The name Clorox (CLX -0.35%) is beyond well known; it is iconic and virtually synonymous with bleach. However, the company has expanded well beyond that one category.

That's good news, but Clorox is still dealing with the decline of enhanced cleaning driven by the pandemic, a negative trend compounded by raging inflation. That is why the stock has fallen roughly 36% since early 2020.

A tempting value

The consumer staples giant is currently offering investors a generous yield of 3.2% or so. That's toward the high end of the company's historical dividend yield range. The company, notably, has increased its dividend annually for over 45 consecutive years, making it a Dividend Aristocrat. Put all of this together, and it looks like Clorox's stock has been put on the sale rack.

A person looking at a laptop and raising arms as if frustrated.

Image source: Getty Images.

That's actually not unreasonable, however, for two reasons.

First, the peak in 2020 coincided with a demand spike for cleaning products. Since Clorox makes such products, investors perhaps got a little irrational in their desire to own it when COVID-19 was new. The world has, by and large, learned to cope with the virus since then, and demand for cleaning supplies has predictably fallen off. 

Even Clorox expected that to happen, which was why management chose to use contract suppliers to handle the huge demand spike instead of building new plants. As demand waned, Clorox has been exiting these contracts. However, sales of the company's cleaning products are still not looking too good.

On top of that, inflation has been raging. That pushes up Clorox's costs for everything from ingredients to labor to transportation. It is working to pass these rising costs on to consumers, but as is typical in the consumer products space, there's a time lag that leaves margins falling over the short term.

Put these two facts together, and Clorox has both falling sales and falling margins. No wonder investors are in a negative mood.

Working on it

Clorox isn't ignorant to the headwinds it faces. As noted above, it was ahead of the curve on the cleaning demand surge. And it is pushing through price hikes. It will simply take time for the company to build back margins.

Investors with a short-term focus just aren't willing to wait for this iconic company to get back on track. For investors that think in decades, however, the historically high yield should probably be seen as a buying opportunity.

What's notable is that Clorox is a far more diverse company than its name might imply. Yes, it owns its namesake brand, and that brand is very important. But it also owns Kingsford charcoal, Hidden Valley dressings, Burt's Bees lip balm, Fresh Step cat litter, Brita water filters, and Glad plastic bags, among many others. Clorox is a brand powerhouse with the reach and scale to be a vital partner with retailers, using advertising and innovation to drive store traffic. 

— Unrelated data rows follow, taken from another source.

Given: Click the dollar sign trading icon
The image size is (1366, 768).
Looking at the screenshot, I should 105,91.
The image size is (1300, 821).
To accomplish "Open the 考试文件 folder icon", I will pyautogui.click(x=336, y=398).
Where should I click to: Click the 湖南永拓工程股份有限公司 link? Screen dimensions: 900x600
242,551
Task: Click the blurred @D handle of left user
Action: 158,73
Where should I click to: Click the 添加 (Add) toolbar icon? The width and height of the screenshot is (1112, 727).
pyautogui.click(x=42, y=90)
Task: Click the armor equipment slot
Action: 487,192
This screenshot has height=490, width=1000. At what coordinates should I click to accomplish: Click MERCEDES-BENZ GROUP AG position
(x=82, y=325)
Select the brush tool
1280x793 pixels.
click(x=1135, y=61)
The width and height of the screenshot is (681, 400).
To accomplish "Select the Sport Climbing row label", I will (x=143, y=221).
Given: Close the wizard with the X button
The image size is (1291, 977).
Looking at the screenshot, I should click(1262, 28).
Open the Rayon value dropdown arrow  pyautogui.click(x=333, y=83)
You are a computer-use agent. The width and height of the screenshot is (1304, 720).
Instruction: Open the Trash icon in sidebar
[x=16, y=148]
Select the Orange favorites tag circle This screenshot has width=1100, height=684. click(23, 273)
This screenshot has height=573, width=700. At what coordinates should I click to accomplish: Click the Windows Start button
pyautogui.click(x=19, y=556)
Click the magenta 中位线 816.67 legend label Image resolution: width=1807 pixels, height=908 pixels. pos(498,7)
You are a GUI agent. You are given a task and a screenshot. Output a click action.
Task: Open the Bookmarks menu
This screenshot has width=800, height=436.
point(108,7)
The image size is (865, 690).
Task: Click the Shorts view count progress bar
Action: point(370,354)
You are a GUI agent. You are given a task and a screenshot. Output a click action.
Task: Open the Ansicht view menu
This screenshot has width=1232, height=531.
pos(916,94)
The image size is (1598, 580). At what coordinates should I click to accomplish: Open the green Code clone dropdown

Weakness in one, admittedly important, product category isn't going to upend the entire company. And most of these products are modestly priced items bought regularly, so there's some sticking power that should help the company get through to better days. When you step back and look at the big picture, it seems more like a business recovery is just a matter of time even though investors are pricing the stock like it won't be able to rebuild its currently depressed margins back toward more historical norms.

Time arbitrage

Wall Street is impatient, which puts a great deal of pressure on professional investors. That's great for smaller investors who don't have to make sure their quarterly performance is at the top of the pack. Simply put, you can invest in an out-of-favor name like Clorox and sit tight, happily collecting big dividends, until management figures out how to solve the near-term problems that have Wall Street up in arms.